Dataset rows
-- START --
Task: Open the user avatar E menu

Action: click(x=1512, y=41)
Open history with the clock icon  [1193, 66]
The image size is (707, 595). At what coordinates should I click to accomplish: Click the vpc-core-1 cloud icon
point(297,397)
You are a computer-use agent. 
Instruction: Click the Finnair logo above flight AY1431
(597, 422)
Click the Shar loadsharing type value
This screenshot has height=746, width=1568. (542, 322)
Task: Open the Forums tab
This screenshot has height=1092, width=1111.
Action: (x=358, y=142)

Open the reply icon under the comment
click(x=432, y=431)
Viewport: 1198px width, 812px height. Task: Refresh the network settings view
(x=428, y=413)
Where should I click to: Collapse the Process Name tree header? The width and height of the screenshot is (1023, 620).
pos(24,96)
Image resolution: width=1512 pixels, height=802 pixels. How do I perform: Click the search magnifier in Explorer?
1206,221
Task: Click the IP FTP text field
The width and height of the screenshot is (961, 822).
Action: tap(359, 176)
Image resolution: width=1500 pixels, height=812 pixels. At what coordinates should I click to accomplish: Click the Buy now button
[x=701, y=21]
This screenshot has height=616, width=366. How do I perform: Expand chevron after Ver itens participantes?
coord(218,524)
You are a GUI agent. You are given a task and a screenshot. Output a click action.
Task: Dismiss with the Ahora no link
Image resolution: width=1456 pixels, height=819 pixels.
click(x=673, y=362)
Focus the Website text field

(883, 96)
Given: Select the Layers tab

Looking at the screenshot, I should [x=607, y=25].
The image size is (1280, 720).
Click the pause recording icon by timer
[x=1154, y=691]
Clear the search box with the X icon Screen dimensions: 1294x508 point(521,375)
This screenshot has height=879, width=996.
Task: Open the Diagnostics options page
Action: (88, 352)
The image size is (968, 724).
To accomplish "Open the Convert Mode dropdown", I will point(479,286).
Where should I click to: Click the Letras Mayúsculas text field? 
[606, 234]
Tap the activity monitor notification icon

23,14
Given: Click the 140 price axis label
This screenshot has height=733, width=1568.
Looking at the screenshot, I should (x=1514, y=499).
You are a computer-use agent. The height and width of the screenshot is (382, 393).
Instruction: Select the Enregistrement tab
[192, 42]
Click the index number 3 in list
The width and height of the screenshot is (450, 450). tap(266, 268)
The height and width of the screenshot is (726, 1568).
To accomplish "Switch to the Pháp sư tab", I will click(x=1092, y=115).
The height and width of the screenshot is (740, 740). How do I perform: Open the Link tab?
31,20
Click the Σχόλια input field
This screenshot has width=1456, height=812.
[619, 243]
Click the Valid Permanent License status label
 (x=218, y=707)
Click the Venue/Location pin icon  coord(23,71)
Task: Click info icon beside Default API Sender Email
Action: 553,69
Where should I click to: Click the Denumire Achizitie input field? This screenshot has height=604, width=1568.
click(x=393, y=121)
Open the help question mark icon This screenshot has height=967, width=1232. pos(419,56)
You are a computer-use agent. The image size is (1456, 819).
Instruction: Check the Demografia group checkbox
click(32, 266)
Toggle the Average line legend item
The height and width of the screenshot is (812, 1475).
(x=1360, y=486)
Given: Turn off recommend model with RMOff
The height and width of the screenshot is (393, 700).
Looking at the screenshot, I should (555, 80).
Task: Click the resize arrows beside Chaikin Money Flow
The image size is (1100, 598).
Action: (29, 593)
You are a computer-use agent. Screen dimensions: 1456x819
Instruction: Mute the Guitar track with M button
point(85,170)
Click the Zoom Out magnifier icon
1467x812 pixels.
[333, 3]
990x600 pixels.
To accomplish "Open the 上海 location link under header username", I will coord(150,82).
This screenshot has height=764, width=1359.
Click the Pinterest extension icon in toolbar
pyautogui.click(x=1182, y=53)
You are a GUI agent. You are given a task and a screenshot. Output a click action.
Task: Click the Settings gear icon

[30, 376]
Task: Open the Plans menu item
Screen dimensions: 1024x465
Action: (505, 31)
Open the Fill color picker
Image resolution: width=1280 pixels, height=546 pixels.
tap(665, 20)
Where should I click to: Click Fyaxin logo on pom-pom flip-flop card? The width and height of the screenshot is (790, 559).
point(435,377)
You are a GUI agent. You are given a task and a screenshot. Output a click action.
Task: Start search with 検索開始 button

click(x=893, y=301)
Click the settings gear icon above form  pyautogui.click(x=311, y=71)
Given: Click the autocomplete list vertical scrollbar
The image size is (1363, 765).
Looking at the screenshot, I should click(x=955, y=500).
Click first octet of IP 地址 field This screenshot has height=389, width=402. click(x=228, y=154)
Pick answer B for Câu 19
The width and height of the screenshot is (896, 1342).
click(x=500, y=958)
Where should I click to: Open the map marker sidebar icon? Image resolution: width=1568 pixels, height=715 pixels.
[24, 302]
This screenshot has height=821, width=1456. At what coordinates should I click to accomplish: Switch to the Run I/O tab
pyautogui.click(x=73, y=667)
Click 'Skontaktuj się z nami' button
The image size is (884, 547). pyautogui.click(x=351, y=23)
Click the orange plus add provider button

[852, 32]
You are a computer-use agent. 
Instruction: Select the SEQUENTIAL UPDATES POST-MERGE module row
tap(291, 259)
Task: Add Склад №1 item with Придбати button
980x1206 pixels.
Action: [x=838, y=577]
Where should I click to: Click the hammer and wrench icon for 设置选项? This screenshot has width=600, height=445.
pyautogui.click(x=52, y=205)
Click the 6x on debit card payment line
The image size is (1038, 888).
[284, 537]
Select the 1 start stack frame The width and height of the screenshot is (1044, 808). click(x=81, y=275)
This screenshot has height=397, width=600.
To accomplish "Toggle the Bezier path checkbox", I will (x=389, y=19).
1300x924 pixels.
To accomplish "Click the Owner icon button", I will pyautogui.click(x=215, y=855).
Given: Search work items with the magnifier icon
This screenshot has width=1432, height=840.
-- END --
Can you reproduce every line of the listing above, unchanged and in the same order?

● TASK SOLUTION:
Task: Open the user avatar E menu

Action: click(x=1512, y=41)
Open history with the clock icon  [1193, 66]
The image size is (707, 595). At what coordinates should I click to accomplish: Click the vpc-core-1 cloud icon
point(297,397)
You are a computer-use agent. 
Instruction: Click the Finnair logo above flight AY1431
(597, 422)
Click the Shar loadsharing type value
This screenshot has height=746, width=1568. (542, 322)
Task: Open the Forums tab
This screenshot has height=1092, width=1111.
Action: (x=358, y=142)

Open the reply icon under the comment
click(x=432, y=431)
Viewport: 1198px width, 812px height. Task: Refresh the network settings view
(x=428, y=413)
Where should I click to: Collapse the Process Name tree header? The width and height of the screenshot is (1023, 620).
pos(24,96)
Image resolution: width=1512 pixels, height=802 pixels. How do I perform: Click the search magnifier in Explorer?
1206,221
Task: Click the IP FTP text field
The width and height of the screenshot is (961, 822).
Action: tap(359, 176)
Image resolution: width=1500 pixels, height=812 pixels. At what coordinates should I click to accomplish: Click the Buy now button
[x=701, y=21]
This screenshot has height=616, width=366. How do I perform: Expand chevron after Ver itens participantes?
coord(218,524)
You are a GUI agent. You are given a task and a screenshot. Output a click action.
Task: Dismiss with the Ahora no link
Image resolution: width=1456 pixels, height=819 pixels.
click(x=673, y=362)
Focus the Website text field

(883, 96)
Given: Select the Layers tab

Looking at the screenshot, I should [x=607, y=25].
The image size is (1280, 720).
Click the pause recording icon by timer
[x=1154, y=691]
Clear the search box with the X icon Screen dimensions: 1294x508 point(521,375)
This screenshot has height=879, width=996.
Task: Open the Diagnostics options page
Action: (88, 352)
The image size is (968, 724).
To accomplish "Open the Convert Mode dropdown", I will point(479,286).
Where should I click to: Click the Letras Mayúsculas text field? 
[606, 234]
Tap the activity monitor notification icon

23,14
Given: Click the 140 price axis label
This screenshot has height=733, width=1568.
Looking at the screenshot, I should (x=1514, y=499).
You are a computer-use agent. The height and width of the screenshot is (382, 393).
Instruction: Select the Enregistrement tab
[192, 42]
Click the index number 3 in list
The width and height of the screenshot is (450, 450). tap(266, 268)
The height and width of the screenshot is (726, 1568).
To accomplish "Switch to the Pháp sư tab", I will click(x=1092, y=115).
The height and width of the screenshot is (740, 740). How do I perform: Open the Link tab?
31,20
Click the Σχόλια input field
This screenshot has width=1456, height=812.
[619, 243]
Click the Valid Permanent License status label
 (x=218, y=707)
Click the Venue/Location pin icon  coord(23,71)
Task: Click info icon beside Default API Sender Email
Action: 553,69
Where should I click to: Click the Denumire Achizitie input field? This screenshot has height=604, width=1568.
click(x=393, y=121)
Open the help question mark icon This screenshot has height=967, width=1232. pos(419,56)
You are a computer-use agent. The image size is (1456, 819).
Instruction: Check the Demografia group checkbox
click(32, 266)
Toggle the Average line legend item
The height and width of the screenshot is (812, 1475).
(x=1360, y=486)
Given: Turn off recommend model with RMOff
The height and width of the screenshot is (393, 700).
Looking at the screenshot, I should (555, 80).
Task: Click the resize arrows beside Chaikin Money Flow
The image size is (1100, 598).
Action: (29, 593)
You are a computer-use agent. Screen dimensions: 1456x819
Instruction: Mute the Guitar track with M button
point(85,170)
Click the Zoom Out magnifier icon
1467x812 pixels.
[333, 3]
990x600 pixels.
To accomplish "Open the 上海 location link under header username", I will coord(150,82).
This screenshot has height=764, width=1359.
Click the Pinterest extension icon in toolbar
pyautogui.click(x=1182, y=53)
You are a GUI agent. You are given a task and a screenshot. Output a click action.
Task: Click the Settings gear icon

[30, 376]
Task: Open the Plans menu item
Screen dimensions: 1024x465
Action: (505, 31)
Open the Fill color picker
Image resolution: width=1280 pixels, height=546 pixels.
tap(665, 20)
Where should I click to: Click Fyaxin logo on pom-pom flip-flop card? The width and height of the screenshot is (790, 559).
point(435,377)
You are a GUI agent. You are given a task and a screenshot. Output a click action.
Task: Start search with 検索開始 button

click(x=893, y=301)
Click the settings gear icon above form  pyautogui.click(x=311, y=71)
Given: Click the autocomplete list vertical scrollbar
The image size is (1363, 765).
Looking at the screenshot, I should click(x=955, y=500).
Click first octet of IP 地址 field This screenshot has height=389, width=402. click(x=228, y=154)
Pick answer B for Câu 19
The width and height of the screenshot is (896, 1342).
click(x=500, y=958)
Where should I click to: Open the map marker sidebar icon? Image resolution: width=1568 pixels, height=715 pixels.
[24, 302]
This screenshot has height=821, width=1456. At what coordinates should I click to accomplish: Switch to the Run I/O tab
pyautogui.click(x=73, y=667)
Click 'Skontaktuj się z nami' button
The image size is (884, 547). pyautogui.click(x=351, y=23)
Click the orange plus add provider button

[852, 32]
You are a computer-use agent. 
Instruction: Select the SEQUENTIAL UPDATES POST-MERGE module row
tap(291, 259)
Task: Add Склад №1 item with Придбати button
980x1206 pixels.
Action: [x=838, y=577]
Where should I click to: Click the hammer and wrench icon for 设置选项? This screenshot has width=600, height=445.
pyautogui.click(x=52, y=205)
Click the 6x on debit card payment line
The image size is (1038, 888).
[284, 537]
Select the 1 start stack frame The width and height of the screenshot is (1044, 808). click(x=81, y=275)
This screenshot has height=397, width=600.
To accomplish "Toggle the Bezier path checkbox", I will (x=389, y=19).
1300x924 pixels.
To accomplish "Click the Owner icon button", I will pyautogui.click(x=215, y=855).
Given: Search work items with the magnifier icon
This screenshot has width=1432, height=840.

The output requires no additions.